» **Written task 1**:
In the text on partitioning a clustered columnstore index, what message number does SQL Server return when the columnstore index is created on the partition scheme?
» **Written task 2**:
From the columnstore partitioning text, copy the part that opens with the words containing "Partitioning clustered columnstore" and closes with "on is order_time.".
» **Written task 3**:
Continue the text on partitioning a clustered columnstore index from the point where it stops.

» **Text**:
Search
  • Kamil Kosno

Partitioning clustered columnstore index

Updated: May 2

Partitioning the clustered columnstore index is performed slightly differently than the rowstore one. This post will help avoid problems we may face when creating a partitioned columstore index.

Prerequisites


I will be working with Microsoft SQL Server 2019(RTM), developer's edition. For this exercise I will use testdb database. My table is a list of orders, and the column I want to partition on is order_time.


Let's create the table:


use testdb;
go 
drop table if exists dbo.orders_cs_partition_test;
create table dbo.orders_cs_partition_test 
( order_id bigint not null, 
order_time datetime2(0) not null, 
customer_id bigint not null, 
amount decimal(24,8) not null ); 
go

We also need partition function and scheme:


declare @pf_name varchar(128) = 'pf_orders_datetime2';
declare @ps_name varchar(128) = 'ps_orders_datetime2';

if exists(select * from sys.partition_schemes where [name] = @ps_name)
 drop partition scheme ps_orders_datetime2;
if exists(select * from sys.partition_functions where [name]= @pf_name)
 drop partition function pf_orders_datetime2;

create partition function pf_orders_datetime2(datetime2(0)) as range right for values ('20210401','20210501','20210601');
create partition scheme ps_orders_datetime2 as partition pf_orders_datetime2 all to ([primary]);

For my tests, I chose to partition by month, and created four ranges. Range right means that each range's end is marked by the range value, but the value itself is excluded.


For instance, in case of value '20210401' the range extends records starting with the previous range value - in this case previous range value is not specified so all records with order_time earlier than 1st of April 2021 will belong to that range - and ending just before midnight of 2021-04-01. 1st of April 2021 marks the starting point of the following range.

Partitioning an empty table


In our first experiment we will try to create a columnstore index on a table, using the partition scheme we created earlier. As a reminder, if our clustered index was a rowstore index, we could create it like so:


drop table if exists dbo.orders_cs_partition_test;
create table dbo.orders_cs_partition_test
(
 order_id bigint not null,
 order_time datetime2(0) not null, 
 customer_id bigint not null,
 amount decimal(24,8) not null
);
create clustered index idx_cl_order_time on dbo.orders_cs_partition_test(order_time, order_id) on ps_orders_datetime2(order_time); 

No problems there. Now, let's try the same approach with the clustered columnstore index:


drop table if exists dbo.orders_cs_partition_test;
create table dbo.orders_cs_partition_test
(
 order_id bigint not null,
 order_time datetime2(0) not null, 
 customer_id bigint not null,
 amount decimal(24,8) not null
);
create clustered columnstore index idx_cci on dbo.orders_cs_partition_test on ps_orders_datetime2(order_time);

and this time, SQL Server complains:

Msg 35316, Level 16, State 1, Line 25
The statement failed because a columnstore index must be partition-aligned with the base table. Create the columnstore index using the same partition function and same (or equivalent) partition scheme as the base table. If the base table is not partitioned, create a nonpartitioned columnstore index.

What is it trying to tell us?

Target pointing data:
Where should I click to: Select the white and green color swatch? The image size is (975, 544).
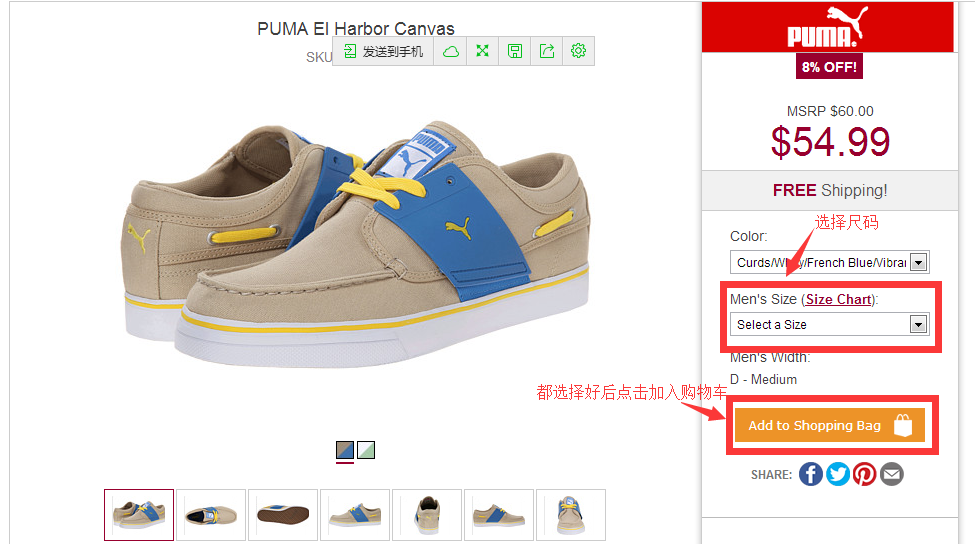tap(366, 449)
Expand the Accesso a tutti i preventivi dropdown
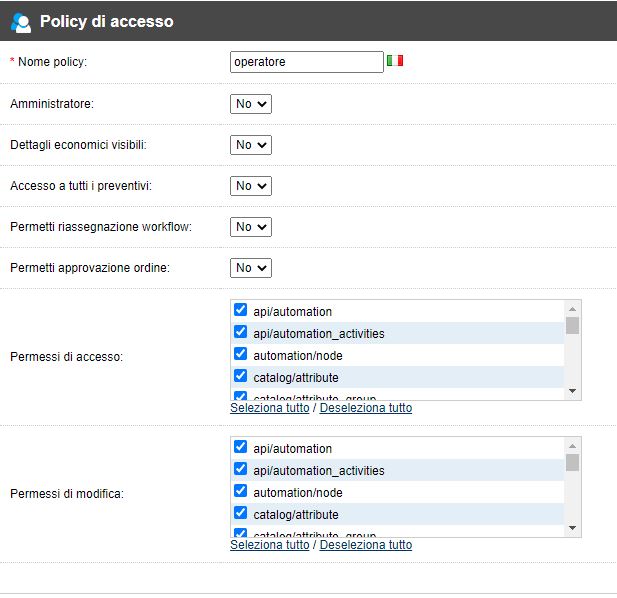617x598 pixels. point(251,186)
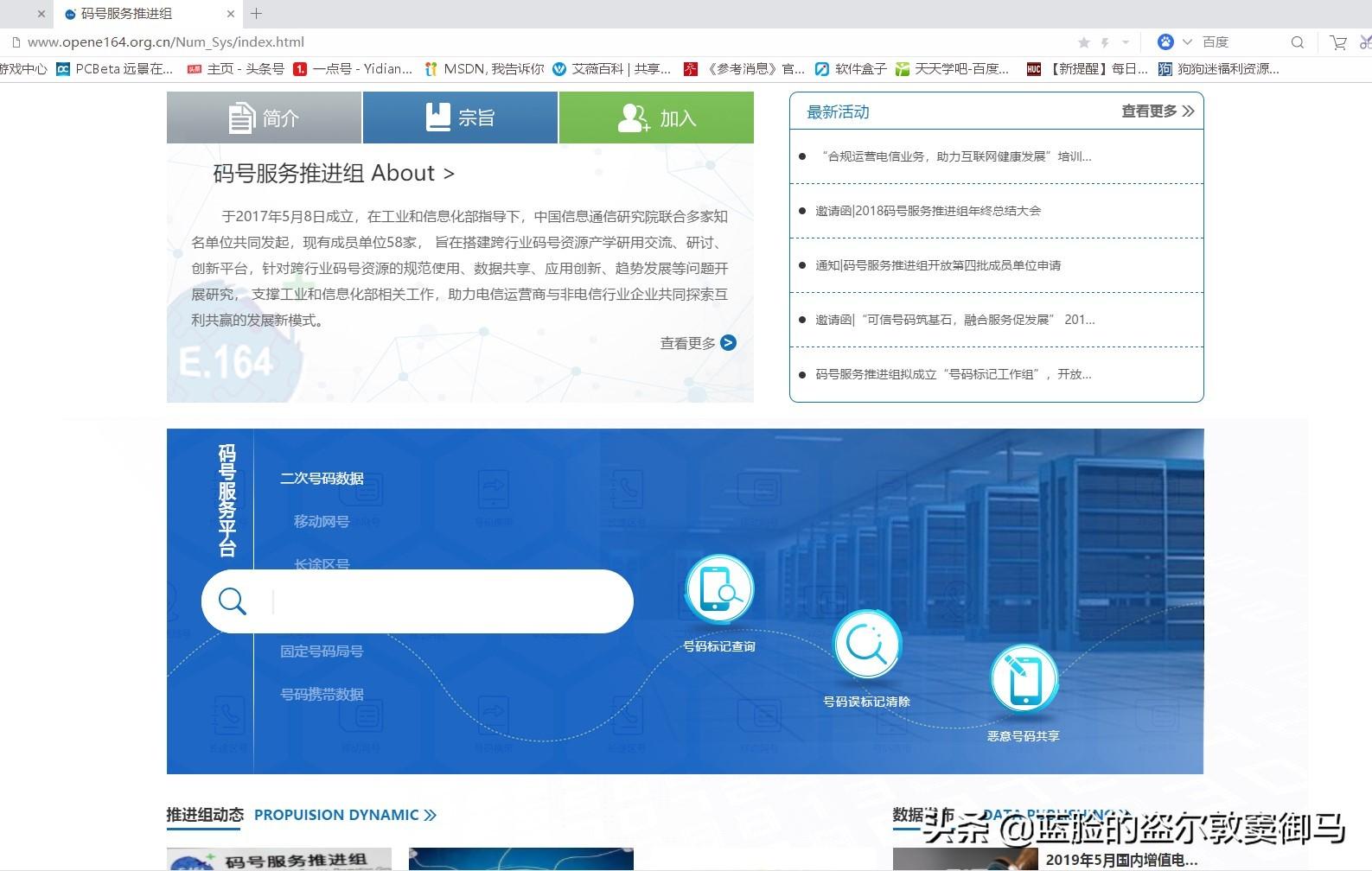Click the lightning speed mode icon
This screenshot has width=1372, height=871.
(1105, 42)
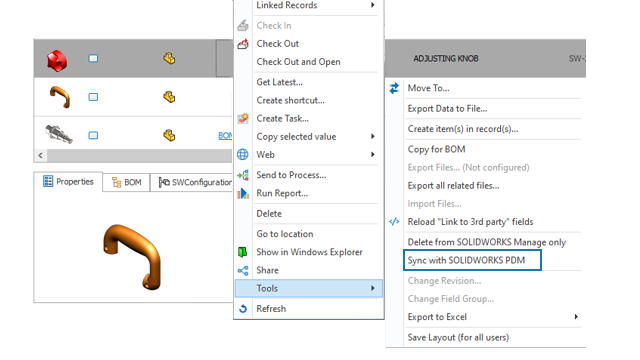
Task: Expand the Export to Excel submenu arrow
Action: tap(576, 317)
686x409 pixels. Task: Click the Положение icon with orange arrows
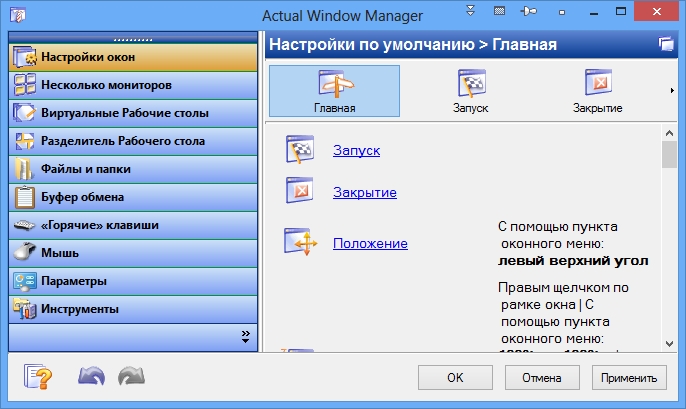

» **Output 1**:
Msg 35316

» **Output 2**:
Partitioning clustered columnstore index

Updated: May 2

Partitioning the clustered columnstore index is performed slightly differently than the rowstore one. This post will help avoid problems we may face when creating a partitioned columstore index.

Prerequisites


I will be working with Microsoft SQL Server 2019(RTM), developer's edition. For this exercise I will use testdb database. My table is a list of orders, and the column I want to partition on is order_time.

» **Output 3**:
In order to create a partitioned columnstore index on a table, the base table has to be partitioned already, using the same partition function and the same (or equivalent) partition scheme. Otherwise, we can only create a nonpartitioned columnstore index.


Let's create our table again, now as suggested, using the same partition scheme:


drop table if exists dbo.orders_cs_partition_test;
create table dbo.orders_cs_partition_test
(
 order_id bigint not null,
 order_time datetime2(0) not null, 
 customer_id bigint not null,
 amount decimal(24,8) not null
) on ps_orders_datetime2(order_time);
go

It worked! If we try to create a columnstore index now, we succeed:


create clustered columnstore index idx_cci on dbo.orders_cs_partition_test on ps_orders_datetime2(order_time);

To conclude this section, introducing a partitioned clustered columnstore index requires that the base table is partition-aligned before the index can be added to the table. It is quite simple if we are dealing with a new table, we can recreate it using a given partition scheme and then add an index.

Partitioning an existing table


By now we know that if we need to create a partitioned clustered columnstore index, it has to be aligned with partitioning of the base table. If the table already exists and contains records we can either create a new, partitioned, table and copy the data or we may choose to add an index to the existing table.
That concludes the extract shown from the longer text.